● **Task**
Change "heading" to "title" in the part of the entries that opens with the line containing "the heading 技术特性" and closes with the line containing "[x=376, y=159]". Return only those lines, with everything else left unchanged.

# Exercise material start

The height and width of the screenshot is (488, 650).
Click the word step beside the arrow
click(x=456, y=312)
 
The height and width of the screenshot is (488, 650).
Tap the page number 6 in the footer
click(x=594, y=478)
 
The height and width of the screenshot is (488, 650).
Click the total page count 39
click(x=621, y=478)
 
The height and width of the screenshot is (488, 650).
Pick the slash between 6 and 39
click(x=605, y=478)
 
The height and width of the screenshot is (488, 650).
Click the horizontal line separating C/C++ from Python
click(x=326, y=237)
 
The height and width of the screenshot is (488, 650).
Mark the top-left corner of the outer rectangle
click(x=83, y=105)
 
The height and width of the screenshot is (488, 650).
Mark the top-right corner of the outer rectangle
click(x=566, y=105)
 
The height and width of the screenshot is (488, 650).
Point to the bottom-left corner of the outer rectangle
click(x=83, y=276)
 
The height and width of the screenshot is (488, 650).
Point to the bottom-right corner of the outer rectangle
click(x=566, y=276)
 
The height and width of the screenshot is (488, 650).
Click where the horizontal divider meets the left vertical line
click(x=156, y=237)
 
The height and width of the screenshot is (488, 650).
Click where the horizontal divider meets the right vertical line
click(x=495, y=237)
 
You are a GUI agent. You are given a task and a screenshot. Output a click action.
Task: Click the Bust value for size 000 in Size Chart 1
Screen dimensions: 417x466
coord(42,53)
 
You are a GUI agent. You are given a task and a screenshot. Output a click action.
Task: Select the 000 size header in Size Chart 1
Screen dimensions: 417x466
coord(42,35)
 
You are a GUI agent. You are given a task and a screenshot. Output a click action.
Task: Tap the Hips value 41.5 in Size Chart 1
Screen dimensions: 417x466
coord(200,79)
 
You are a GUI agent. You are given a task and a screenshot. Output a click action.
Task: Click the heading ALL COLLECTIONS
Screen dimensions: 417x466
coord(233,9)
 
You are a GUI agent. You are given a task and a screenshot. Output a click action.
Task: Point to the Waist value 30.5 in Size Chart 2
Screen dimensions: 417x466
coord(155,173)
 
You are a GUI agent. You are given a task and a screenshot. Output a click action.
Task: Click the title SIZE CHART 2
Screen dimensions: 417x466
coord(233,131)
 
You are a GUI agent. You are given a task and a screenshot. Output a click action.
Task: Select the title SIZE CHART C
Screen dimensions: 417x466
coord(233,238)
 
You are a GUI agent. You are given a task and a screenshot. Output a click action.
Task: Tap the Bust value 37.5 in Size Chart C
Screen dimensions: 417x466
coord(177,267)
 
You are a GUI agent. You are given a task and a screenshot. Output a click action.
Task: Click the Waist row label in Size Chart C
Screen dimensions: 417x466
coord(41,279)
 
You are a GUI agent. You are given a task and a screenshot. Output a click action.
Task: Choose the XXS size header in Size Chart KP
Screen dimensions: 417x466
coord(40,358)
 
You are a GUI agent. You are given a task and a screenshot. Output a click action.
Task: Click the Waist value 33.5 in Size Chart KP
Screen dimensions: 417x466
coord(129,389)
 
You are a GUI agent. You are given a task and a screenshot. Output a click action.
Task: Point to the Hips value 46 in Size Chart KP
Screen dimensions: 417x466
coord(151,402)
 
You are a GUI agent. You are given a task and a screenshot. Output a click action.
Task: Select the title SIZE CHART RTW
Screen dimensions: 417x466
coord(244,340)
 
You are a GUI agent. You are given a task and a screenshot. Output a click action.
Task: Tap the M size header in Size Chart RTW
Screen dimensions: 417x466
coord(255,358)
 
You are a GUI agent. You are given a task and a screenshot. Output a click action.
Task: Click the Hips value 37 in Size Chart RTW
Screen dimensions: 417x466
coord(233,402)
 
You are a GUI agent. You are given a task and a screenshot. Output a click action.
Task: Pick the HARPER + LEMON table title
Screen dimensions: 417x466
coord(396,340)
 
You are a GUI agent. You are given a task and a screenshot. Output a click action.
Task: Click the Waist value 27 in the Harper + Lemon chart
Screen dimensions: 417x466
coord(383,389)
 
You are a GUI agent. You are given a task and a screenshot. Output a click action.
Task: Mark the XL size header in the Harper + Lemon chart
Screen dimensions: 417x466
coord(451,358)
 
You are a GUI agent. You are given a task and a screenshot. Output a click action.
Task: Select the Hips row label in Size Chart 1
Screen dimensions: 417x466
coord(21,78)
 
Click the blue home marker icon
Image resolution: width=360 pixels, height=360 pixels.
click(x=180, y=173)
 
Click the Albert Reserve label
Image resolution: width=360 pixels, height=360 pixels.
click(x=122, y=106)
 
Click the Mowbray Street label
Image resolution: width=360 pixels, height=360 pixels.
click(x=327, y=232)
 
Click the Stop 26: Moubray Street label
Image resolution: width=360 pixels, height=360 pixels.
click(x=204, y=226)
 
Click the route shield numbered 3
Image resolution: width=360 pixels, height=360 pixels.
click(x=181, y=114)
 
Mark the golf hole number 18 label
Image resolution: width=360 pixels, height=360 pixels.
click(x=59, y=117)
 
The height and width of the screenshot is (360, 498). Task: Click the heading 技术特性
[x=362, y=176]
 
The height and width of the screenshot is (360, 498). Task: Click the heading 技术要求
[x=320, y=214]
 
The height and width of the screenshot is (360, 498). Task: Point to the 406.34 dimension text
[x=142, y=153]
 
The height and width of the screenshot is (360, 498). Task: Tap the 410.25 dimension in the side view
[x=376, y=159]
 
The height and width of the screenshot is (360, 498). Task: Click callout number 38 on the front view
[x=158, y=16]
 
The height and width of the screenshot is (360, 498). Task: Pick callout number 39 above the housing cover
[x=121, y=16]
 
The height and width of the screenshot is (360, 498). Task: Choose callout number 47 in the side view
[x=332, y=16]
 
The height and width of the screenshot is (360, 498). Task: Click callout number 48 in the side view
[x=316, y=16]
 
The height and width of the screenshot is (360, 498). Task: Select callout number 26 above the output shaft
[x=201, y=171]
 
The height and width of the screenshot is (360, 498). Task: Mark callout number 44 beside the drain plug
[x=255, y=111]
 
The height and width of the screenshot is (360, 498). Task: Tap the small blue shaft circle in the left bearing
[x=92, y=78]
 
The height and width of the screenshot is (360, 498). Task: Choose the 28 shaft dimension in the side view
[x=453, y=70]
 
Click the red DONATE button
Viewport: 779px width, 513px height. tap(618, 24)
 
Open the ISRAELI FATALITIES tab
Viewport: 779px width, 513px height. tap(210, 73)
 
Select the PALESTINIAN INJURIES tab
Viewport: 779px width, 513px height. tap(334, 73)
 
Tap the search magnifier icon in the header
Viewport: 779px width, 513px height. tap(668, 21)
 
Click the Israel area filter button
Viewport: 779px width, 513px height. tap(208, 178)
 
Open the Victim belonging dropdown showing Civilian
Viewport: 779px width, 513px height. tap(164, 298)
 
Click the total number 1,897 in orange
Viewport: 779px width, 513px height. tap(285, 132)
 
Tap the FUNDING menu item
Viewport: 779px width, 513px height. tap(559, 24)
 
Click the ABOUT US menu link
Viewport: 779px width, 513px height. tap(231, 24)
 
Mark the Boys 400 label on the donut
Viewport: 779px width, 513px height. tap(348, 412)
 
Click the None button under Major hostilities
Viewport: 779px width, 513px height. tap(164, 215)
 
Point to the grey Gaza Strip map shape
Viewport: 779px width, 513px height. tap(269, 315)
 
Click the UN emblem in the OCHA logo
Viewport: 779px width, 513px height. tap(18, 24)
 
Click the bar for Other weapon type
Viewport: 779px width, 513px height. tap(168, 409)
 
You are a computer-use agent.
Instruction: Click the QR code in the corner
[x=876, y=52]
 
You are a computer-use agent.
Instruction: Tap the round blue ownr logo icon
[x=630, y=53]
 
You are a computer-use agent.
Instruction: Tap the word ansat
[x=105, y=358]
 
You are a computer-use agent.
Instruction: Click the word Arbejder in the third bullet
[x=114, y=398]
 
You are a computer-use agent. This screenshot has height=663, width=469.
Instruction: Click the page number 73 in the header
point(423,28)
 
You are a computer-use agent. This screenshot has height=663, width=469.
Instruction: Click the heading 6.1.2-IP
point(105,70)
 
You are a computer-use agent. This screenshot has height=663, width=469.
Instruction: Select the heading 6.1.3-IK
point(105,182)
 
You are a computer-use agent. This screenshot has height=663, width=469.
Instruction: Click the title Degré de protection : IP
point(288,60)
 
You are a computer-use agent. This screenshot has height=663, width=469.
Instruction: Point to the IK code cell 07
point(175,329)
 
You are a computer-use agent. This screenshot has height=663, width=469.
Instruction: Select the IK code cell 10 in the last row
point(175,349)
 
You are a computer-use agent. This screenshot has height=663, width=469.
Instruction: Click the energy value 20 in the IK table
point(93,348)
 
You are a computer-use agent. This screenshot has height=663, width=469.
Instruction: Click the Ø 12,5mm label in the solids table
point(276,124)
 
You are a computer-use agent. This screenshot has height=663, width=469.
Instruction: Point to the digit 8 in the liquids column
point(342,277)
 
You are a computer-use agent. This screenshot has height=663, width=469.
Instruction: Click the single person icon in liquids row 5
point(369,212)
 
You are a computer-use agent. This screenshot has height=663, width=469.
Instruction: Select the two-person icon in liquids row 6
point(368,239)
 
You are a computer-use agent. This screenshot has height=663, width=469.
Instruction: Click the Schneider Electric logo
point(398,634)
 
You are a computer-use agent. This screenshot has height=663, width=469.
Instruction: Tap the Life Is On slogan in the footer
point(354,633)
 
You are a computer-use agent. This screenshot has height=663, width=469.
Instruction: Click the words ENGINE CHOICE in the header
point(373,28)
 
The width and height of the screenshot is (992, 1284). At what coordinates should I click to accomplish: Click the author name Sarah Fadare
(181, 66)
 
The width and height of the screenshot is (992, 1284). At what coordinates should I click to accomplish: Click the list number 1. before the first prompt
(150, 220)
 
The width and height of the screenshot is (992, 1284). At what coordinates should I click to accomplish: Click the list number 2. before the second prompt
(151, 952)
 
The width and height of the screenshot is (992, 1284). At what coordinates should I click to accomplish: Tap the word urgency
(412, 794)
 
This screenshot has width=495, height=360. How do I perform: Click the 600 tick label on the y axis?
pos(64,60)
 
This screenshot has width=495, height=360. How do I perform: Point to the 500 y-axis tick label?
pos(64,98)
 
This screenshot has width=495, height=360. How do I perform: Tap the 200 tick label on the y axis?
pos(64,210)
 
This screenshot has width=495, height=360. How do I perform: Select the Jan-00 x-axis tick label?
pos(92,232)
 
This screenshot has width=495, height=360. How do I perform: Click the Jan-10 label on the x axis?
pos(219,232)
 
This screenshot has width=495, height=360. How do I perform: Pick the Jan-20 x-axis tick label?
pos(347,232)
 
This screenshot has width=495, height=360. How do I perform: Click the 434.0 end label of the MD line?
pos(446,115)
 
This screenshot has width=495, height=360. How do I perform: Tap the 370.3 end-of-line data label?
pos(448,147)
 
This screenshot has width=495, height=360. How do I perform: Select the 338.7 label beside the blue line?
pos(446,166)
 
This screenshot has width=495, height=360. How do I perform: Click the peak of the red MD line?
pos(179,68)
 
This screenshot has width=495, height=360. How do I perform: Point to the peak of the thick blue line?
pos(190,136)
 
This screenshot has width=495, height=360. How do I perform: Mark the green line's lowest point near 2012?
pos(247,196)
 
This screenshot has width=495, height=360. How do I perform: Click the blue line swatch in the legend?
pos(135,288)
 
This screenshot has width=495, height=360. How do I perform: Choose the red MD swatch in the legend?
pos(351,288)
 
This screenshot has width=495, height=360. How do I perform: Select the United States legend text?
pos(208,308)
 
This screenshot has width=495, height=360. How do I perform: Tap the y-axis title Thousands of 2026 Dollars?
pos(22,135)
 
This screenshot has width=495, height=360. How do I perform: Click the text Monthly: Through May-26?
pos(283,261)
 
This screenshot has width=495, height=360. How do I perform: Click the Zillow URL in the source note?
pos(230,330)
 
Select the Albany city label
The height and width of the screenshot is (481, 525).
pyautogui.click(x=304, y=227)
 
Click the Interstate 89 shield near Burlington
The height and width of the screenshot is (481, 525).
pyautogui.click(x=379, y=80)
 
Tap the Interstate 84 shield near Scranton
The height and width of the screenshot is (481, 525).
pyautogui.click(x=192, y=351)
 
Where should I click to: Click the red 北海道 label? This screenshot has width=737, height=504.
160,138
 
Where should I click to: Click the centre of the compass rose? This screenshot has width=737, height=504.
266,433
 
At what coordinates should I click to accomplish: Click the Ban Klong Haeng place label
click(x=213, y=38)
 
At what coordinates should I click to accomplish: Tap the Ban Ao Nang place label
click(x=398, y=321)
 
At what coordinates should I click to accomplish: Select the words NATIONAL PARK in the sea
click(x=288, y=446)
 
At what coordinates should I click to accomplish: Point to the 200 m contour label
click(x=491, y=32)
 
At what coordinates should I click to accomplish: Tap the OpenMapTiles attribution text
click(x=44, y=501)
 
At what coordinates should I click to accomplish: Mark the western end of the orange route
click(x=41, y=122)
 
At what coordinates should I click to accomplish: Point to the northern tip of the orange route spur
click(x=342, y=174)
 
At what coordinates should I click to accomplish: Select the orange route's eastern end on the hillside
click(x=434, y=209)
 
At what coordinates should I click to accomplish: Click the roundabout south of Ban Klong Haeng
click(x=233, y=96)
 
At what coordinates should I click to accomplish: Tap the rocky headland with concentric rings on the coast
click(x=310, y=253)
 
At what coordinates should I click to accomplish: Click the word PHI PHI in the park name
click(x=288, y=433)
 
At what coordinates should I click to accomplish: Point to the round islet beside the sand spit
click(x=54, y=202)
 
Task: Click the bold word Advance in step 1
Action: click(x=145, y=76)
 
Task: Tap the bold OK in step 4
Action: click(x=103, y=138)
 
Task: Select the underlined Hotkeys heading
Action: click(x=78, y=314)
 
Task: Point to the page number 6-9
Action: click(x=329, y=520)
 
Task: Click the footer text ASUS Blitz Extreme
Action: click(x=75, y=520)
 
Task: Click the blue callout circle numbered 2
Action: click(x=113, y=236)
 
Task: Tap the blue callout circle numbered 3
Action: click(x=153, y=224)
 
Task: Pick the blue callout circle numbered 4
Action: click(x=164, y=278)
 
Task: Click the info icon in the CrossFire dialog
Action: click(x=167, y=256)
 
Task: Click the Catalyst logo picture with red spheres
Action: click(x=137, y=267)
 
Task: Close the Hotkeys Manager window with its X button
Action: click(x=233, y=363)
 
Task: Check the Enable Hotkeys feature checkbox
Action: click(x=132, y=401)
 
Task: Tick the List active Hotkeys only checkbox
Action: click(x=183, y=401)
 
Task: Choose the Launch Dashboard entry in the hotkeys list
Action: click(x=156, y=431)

# Exercise material end

● **Worked answer**
The height and width of the screenshot is (360, 498). Task: Click the title 技术特性
[x=362, y=176]
 
The height and width of the screenshot is (360, 498). Task: Click the title 技术要求
[x=320, y=214]
 
The height and width of the screenshot is (360, 498). Task: Point to the 406.34 dimension text
[x=142, y=153]
 
The height and width of the screenshot is (360, 498). Task: Tap the 410.25 dimension in the side view
[x=376, y=159]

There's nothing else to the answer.